AI/LLM field type coming in 1.24 - I need to know EVERYTHING NOW!

I’m super excited about this:
https://www.reddit.com/r/baserow/comments/1bsyj9f/ai_within_baserow/

I’m going to assume this teaser hints at a new LLM/AI/Chatbot field type. If i’m wrong then the rest of this post won’t make much sense.

I actually suggested it should be done that way some time ago here on this forum. So this is a hugely welcome development.

Only question I have: so far all baserow derived field types (formulas) execute instantly. This is the first time that baserow will ship with an “asynchronous” field type as far as I know.

How is this handled technically ?

  • is the LLM query done synchronously as part of the PATCH / POST request which updates the row ? Possible, but not user friendly due to the large lag.
  • Or is there an asynchronous callback with a “processing” indicator on the field, replaced by the LLM result when available ?
  • How does back-populate work when adding the field type on a large table ?
  • is there a way to “retry” in case of a timeout ?
  • Does this pave the way for having more field types derived from REST APIs ?

In fact you could already implement this in a baserow plugin (described here How to create a Baserow plugin for language translation with ChatGPT // Baserow), but baserow had limited support for fields which operate using asynchronous resources (and resources that can timeout / fail in a transient way).

If this new LLM/AI field implies that Baserow will now natively support “asynchronous / REST API” derived field types, then this will greatly benefit my own project so I’m very excited about this.

@bram could you please check this out? :slightly_smiling_face:

yes @bram you’re maintaining the suspense here ! :laughing:

Hey @lucw, thank you so much for your interest! I remember the topic you opened in the community about “slow” rendering of cells. We realize that it can take a couple of seconds to get a response from an LLM, and that it’s not feasible to generate 100k cell values, if you have 100k rows when you create the field. We’re therefore implementing a more manual approach, which might not be what you’re looking for.

Take a look at this secret sneak peak. :wink:

I think that this video will clear things up, but still want to answer your questions:

is the LLM query done synchronously as part of the PATCH / POST request which updates the row ? Possible, but not user friendly due to the large lag.

It’s not done synchronously. The user must manually agree to generate the value for the row. This can be done by clicking on the generate button. This is because there could be financial, per token, cost when prompting the LLM.

Or is there an asynchronous callback with a “processing” indicator on the field, replaced by the LLM result when available ?

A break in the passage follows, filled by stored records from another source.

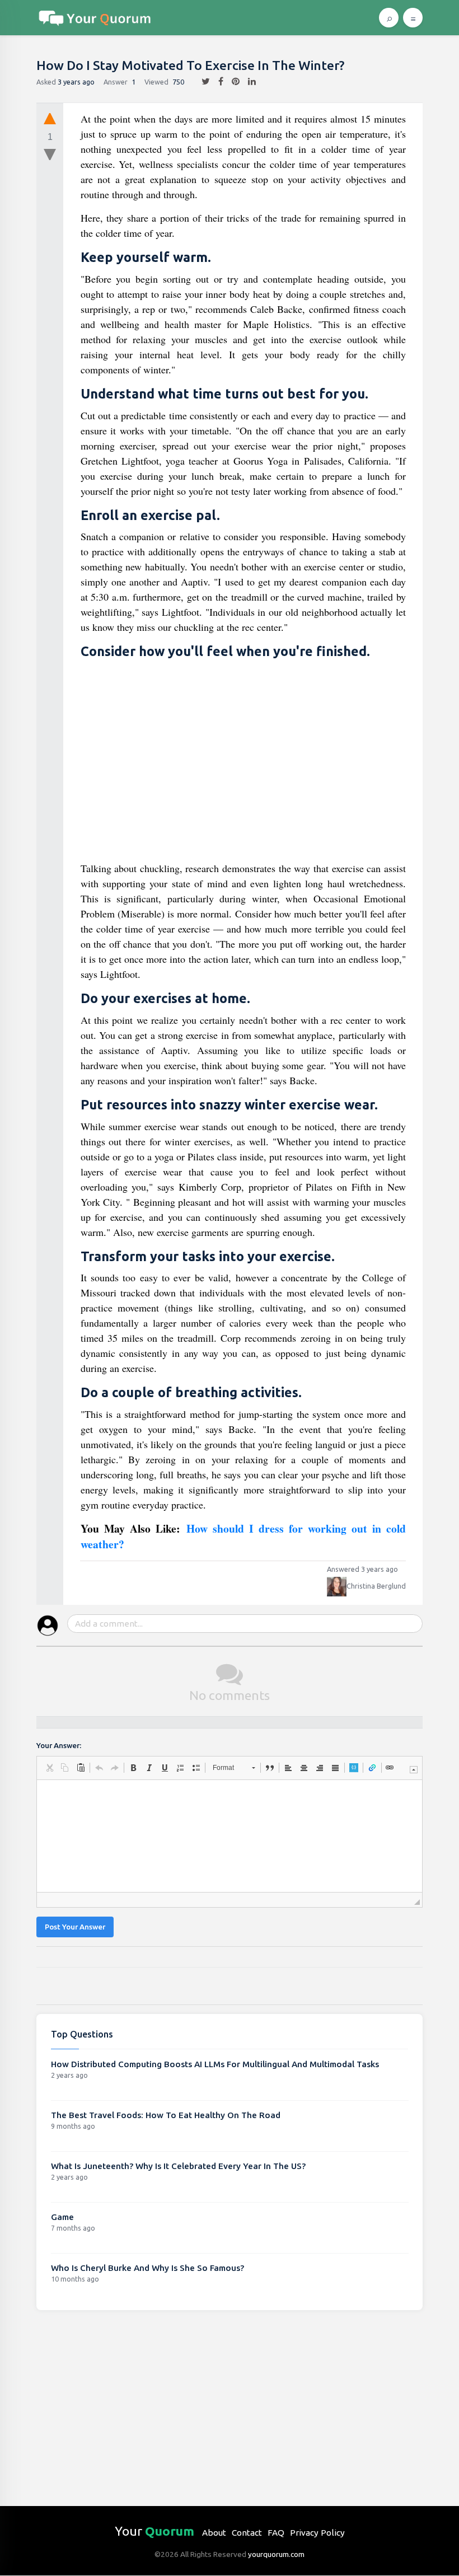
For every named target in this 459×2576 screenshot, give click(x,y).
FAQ (276, 2532)
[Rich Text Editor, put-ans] (229, 1836)
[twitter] (201, 81)
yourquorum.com (276, 2554)
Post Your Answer (75, 1927)
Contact (247, 2532)
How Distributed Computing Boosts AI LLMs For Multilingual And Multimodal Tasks (215, 2064)
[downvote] (50, 155)
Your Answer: (58, 1745)
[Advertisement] (243, 763)
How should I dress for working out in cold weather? (243, 1536)
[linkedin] (248, 81)
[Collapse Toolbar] (414, 1769)
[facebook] (216, 81)
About (214, 2532)
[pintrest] (231, 81)
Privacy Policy (317, 2532)
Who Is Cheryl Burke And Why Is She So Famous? (147, 2268)
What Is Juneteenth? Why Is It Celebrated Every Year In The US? (178, 2166)
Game (62, 2217)
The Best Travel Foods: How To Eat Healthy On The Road (165, 2115)
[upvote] (50, 118)
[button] (49, 1767)
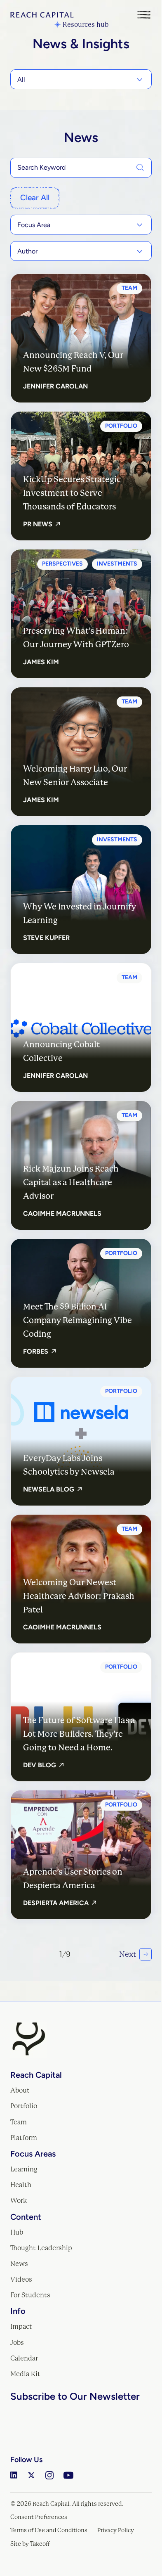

Running the prompt is done in an async background task (in Celery), and the cell will be in a loading state while this is happening. When it’s finished, it will be updated through a web-socket event.

How does back-populate work when adding the field type on a large table ?

For now, the user would manually need to confirm that the row must be generated. In the future, we might want to make it possible for all the cell values immediately, but we would need to communicate super clear that it’s going to massively prompt the LLM.

is there a way to “retry” in case of a timeout ?

Yes, the user can always hit the generate or re-generate button.

Does this pave the way for having more field types derived from REST APIs ?

It can definitely be. The AI field can be used as inspiration, and maybe we’ll make a fully reusable system for these kinds of “slow” fields.

The preliminary code of the AI field can be found here: AI field (!2108) · Merge requests · Baserow / baserow · GitLab in case you’re interested.

I hope this answers your questions!

I completely agree the manual approach is the right first step. Particularly since for LLMs, tweaking the prompts will be critical to obtaining a good result. The user will probably tweak the prompt a dozen times, test on a single field, then when they’re happy, mass-generate.
Having an automatic mass-generation would probably be more frustrating than anything.

Having this “generate / regenerate” button and the associated channel (as well as error handling) was something I needed for my own project (Words) and was thinking of implementing myself, so many thanks for implementing this !

Just curious how are you handling the billing part ? Obviously baserow.io free users won’t be allowed to rack up huge OpenAI bills !

The billing on baserow.io will be usage-based. We’re not yet sure how to approach it yet, so in the initial version we’re going to allow setting an OpenAI API key via the web-frontend interface. This will force the billing to go through OpenAI instead.

OK this all sounds good. Will the self hosted version also have capability to set an OpenAI API key by the user ?

Just tested on baserow.io and it works beautifully ! Congratulations on the 1.24 release !!